I just started a new job that might be the wrong job. My new employer lured me away from a very good job at a very good company, and moved me to a new city. I have been at the new job for one month and am beginning to see a not-so-pretty picture of what my job actually entails, compared to what was originally sold to me during the interviewing process.

I have a strong feeling that things will not improve. I want it to work out, and I have spoken to my supervisor, but I honestly do not think anything will change. What is the best route to take here? Should I speak with the recruiter who sold me on the job? (This is a full-time position, not a contract.) What did I do wrong? Thanks!

Nick’s Reply

wrong-jobYou’re on board now. Given that you relocated, there’s no easy way to turn back, unless you want to move back to your old company, and they’re willing to have you. That’s doubtful. Let’s discuss what to do now, then we’ll explore why this may have happened and how to avoid a repeat!

Did recruiter deliver the wrong job?

You should indeed speak to the recruiter, who might be able to serve as your advocate with the employer. I’d do this right now—the sooner, the better.

In most cases, the recruiter’s fee is contingent on you staying at the job for some period of time (90 days is common). So, the recruiter will have more than a passing interest in helping you work this out.

But let’s hope the recruiter didn’t deliver a wrong job.

Can you and your boss “right” a wrong job?

(Records for finding displayed items)
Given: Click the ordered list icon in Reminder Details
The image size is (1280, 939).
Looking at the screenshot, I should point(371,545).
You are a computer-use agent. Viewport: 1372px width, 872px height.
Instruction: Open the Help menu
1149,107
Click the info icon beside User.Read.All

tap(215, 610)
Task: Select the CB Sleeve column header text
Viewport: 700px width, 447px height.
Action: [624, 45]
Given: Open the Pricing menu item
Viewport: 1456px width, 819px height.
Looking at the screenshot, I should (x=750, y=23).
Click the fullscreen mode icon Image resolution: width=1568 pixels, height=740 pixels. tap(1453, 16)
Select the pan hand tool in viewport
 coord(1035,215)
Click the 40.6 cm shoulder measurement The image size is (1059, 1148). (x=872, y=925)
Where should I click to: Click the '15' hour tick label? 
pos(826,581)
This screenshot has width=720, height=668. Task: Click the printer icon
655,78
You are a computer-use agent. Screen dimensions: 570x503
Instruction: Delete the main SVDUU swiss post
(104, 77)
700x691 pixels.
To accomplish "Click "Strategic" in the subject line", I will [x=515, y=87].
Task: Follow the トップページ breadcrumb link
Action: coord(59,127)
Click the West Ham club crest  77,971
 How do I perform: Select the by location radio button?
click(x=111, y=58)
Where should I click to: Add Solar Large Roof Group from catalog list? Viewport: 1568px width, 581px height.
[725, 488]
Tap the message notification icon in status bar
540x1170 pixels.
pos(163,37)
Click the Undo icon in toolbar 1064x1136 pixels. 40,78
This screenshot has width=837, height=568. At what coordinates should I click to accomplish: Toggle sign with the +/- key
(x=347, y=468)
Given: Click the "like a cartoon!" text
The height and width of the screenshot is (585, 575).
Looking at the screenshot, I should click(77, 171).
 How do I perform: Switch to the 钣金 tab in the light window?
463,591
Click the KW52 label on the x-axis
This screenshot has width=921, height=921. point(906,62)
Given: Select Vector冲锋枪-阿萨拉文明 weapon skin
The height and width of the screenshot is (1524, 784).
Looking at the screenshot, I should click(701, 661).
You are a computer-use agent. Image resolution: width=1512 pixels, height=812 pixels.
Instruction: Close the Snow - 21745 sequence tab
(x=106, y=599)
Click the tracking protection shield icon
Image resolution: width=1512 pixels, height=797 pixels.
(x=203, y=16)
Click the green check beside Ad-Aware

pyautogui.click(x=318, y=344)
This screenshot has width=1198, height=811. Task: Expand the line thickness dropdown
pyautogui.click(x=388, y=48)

INSTRUCTION A
Answer these questions about the wrong-job advice column:
(i) How long has the writer been at the new job?
(ii) What length of time does the column call common for a recruiter's fee to depend on?
(iii) What kind of position does the writer say it is?
INSTRUCTION B
Pick up the wrong-job advice column after its last line and keep writing it.

TASK RESPONSE A
(i) One month.
(ii) 90 days.
(iii) A full-time position, not a contract.

TASK RESPONSE B
You should also continue to work with your manager to turn things around. It may take time, and you need to be very positive in the way you present this on an ongoing basis. You need to convey your interest in doing your work in the way that will be best for the company, and that “the way” is what you agreed to from the beginning. Don’t start with recriminations—that won’t help at this point. Approach it as a partner, because that’s what you are. Try to set the wrong job right.

This might mean your boss alters your job now, or agrees to change your work in the near future.

How to avoid taking a wrong job

The traditional recruiting and hiring process too often neglects the very issues that may have put you in the spot you’re in.

In the end, if the only real solution is to move on, you’ll know it. Remember that the purpose of a job search is not to “get a job”. The purpose is to win the right job. The best way to avoid situations like this is to address these questions before accepting a job:

  1. Has the work been clearly defined? Do you truly understand it? By the time HR gets done chewing up a job description and spitting out the job posting that lured you, you may be interviewing for a job even the hiring manager doesn’t recognize. So, discuss the wording of the job posting with the boss. This is best done in the interview, but it’s very important to review it together now.
  2. Can you do the work they want done? The only way to determine this for sure is to demonstrate your abilities in the interview, so they can see how you will approach the work. This also gives you the all-important opportunity to see what they really mean by “the work.” This may be why you’ve been taken by surprise — and why you’re in the wrong job.
  3. Can you do the work the way they want it done? Clearly, there’s a disconnect here, and you and they are not “matching.” Again, this needs to be covered during the due diligence phase of the interview process. It’s as much your responsibility as the employer’s.
  4. Can you do the work profitably, for you and for the employer? I doubt this ever got discussed, and it has likely contributed to the misunderstanding. If you had raised this issue and discovered what really matters to the employer, you may not have taken this job.

When these questions are not clearly and honestly addressed in the recruiting, interview and hiring process, people can land in the wrong job and wind up job hunting again very soon.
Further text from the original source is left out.